Without any context, a massive beer flood sounds almost whimsical, like an Oktoberfest dream. In reality, the London Beer Flood of 1814 was a deadly nightmare, similar to how the famous 1919 Great Molasses Flood in Boston made molasses look like an unstoppable force. 

The epicenter of the alcoholic disaster was the Horse Shoe Brewery owned by Meux & Co. It was located in St Giles, a low-income neighborhood in London, and it was known for its porter. By all accounts, it was a prolific brewery and one of the most successful producers of dark beer in the country.

Wiki Commons

The Horse Shoe Brewery, ground zero for horrible beer explosions

That was until the fateful day of October 17, 1814. At the Horse Shoe Brewery, porter was fermented in massive 22-foot-tall vats held together by 700-pound iron hoops. On the day of the flood, one of the hoops fell off a vat. This sounds concerning, but it was evidently a fairly common thing and was no cause for immediate alarm for Horse Shoe employees. Around 5:30 p.m., though, the vat violently burst open.

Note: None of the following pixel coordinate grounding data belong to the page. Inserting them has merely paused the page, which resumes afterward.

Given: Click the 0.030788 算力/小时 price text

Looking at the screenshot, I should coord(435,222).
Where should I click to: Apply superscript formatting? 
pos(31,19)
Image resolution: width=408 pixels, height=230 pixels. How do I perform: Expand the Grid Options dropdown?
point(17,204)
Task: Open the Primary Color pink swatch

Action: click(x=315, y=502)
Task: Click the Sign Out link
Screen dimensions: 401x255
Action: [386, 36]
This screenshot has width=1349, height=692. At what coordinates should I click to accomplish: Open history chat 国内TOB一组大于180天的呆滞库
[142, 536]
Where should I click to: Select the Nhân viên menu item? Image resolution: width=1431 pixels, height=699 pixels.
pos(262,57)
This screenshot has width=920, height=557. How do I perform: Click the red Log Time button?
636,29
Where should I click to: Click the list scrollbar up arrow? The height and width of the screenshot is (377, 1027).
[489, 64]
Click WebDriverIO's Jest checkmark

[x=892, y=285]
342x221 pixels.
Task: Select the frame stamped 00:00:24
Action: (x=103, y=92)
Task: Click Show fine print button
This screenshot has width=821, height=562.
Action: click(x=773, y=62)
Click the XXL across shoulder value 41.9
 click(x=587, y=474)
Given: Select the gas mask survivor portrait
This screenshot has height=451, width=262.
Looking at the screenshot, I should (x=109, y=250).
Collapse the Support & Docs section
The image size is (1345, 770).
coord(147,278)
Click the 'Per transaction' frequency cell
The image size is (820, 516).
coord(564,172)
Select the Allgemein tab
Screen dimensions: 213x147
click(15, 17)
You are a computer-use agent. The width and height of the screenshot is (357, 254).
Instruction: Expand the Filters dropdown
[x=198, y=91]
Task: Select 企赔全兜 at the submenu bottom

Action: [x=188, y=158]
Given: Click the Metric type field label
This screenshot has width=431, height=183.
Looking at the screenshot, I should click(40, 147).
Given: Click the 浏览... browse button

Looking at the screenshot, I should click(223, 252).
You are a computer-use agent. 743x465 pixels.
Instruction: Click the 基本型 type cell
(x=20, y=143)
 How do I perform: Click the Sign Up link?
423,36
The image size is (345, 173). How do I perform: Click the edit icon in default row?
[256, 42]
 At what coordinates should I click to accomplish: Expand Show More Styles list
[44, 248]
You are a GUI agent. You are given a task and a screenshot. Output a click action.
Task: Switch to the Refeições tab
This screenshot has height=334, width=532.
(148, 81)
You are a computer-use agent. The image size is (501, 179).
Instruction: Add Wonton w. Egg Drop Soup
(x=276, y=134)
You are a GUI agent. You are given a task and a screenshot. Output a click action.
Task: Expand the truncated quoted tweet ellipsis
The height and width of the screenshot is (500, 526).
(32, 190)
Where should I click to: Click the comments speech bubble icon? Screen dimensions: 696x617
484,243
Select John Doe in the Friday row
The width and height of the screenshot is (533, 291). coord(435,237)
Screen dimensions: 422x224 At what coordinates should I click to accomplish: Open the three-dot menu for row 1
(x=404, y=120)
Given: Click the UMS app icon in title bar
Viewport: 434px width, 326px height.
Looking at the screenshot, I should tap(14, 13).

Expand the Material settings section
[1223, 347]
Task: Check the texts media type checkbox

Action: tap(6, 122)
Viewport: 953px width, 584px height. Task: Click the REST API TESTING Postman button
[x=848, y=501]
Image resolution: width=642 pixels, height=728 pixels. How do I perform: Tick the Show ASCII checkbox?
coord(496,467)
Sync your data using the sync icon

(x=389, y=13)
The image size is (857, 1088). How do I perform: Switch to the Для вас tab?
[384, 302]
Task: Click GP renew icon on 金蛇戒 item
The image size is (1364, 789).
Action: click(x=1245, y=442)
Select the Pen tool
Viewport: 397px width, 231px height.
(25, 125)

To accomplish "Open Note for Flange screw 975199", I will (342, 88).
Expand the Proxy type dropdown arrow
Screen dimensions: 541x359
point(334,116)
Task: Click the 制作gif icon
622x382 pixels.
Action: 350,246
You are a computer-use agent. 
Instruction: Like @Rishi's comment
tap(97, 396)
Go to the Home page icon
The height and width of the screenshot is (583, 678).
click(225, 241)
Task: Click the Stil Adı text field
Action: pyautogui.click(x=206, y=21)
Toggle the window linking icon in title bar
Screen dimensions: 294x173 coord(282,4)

The force of the explosion, caused by the pressure inside the vat, was enough to also open the other vats in the brewery. It even broke through the brick wall of the brewery, releasing hundreds of thousands of gallons of liquid into the streets of London. The massive flood of porter and whatever debris was swept up along the way caused two houses to collapse and left at least eight dead.

Now, this all sounds like a tragedy that the brewery could have done something to prevent. In the end, though, the Horse Shoe Brewery got out of the situation with no real legal punishment. An investigation into the disaster concluded that what happened was an “Act of God,” which meant that the company didn’t have to pay anything. Instead, the brewery actually received waivers from the government, which helped offset the costs of the lost beer and kept them in business.

To end things on a slightly happier note, though, the disaster at the Horse Shoe Brewery was the start of a transition away from wooden vats. Sturdier tanks with concrete were used instead, and these were less likely to explode like the one in London did. Oh, and the Horse Shoe Brewery did close down a century later in 1921, so that’s some consolation.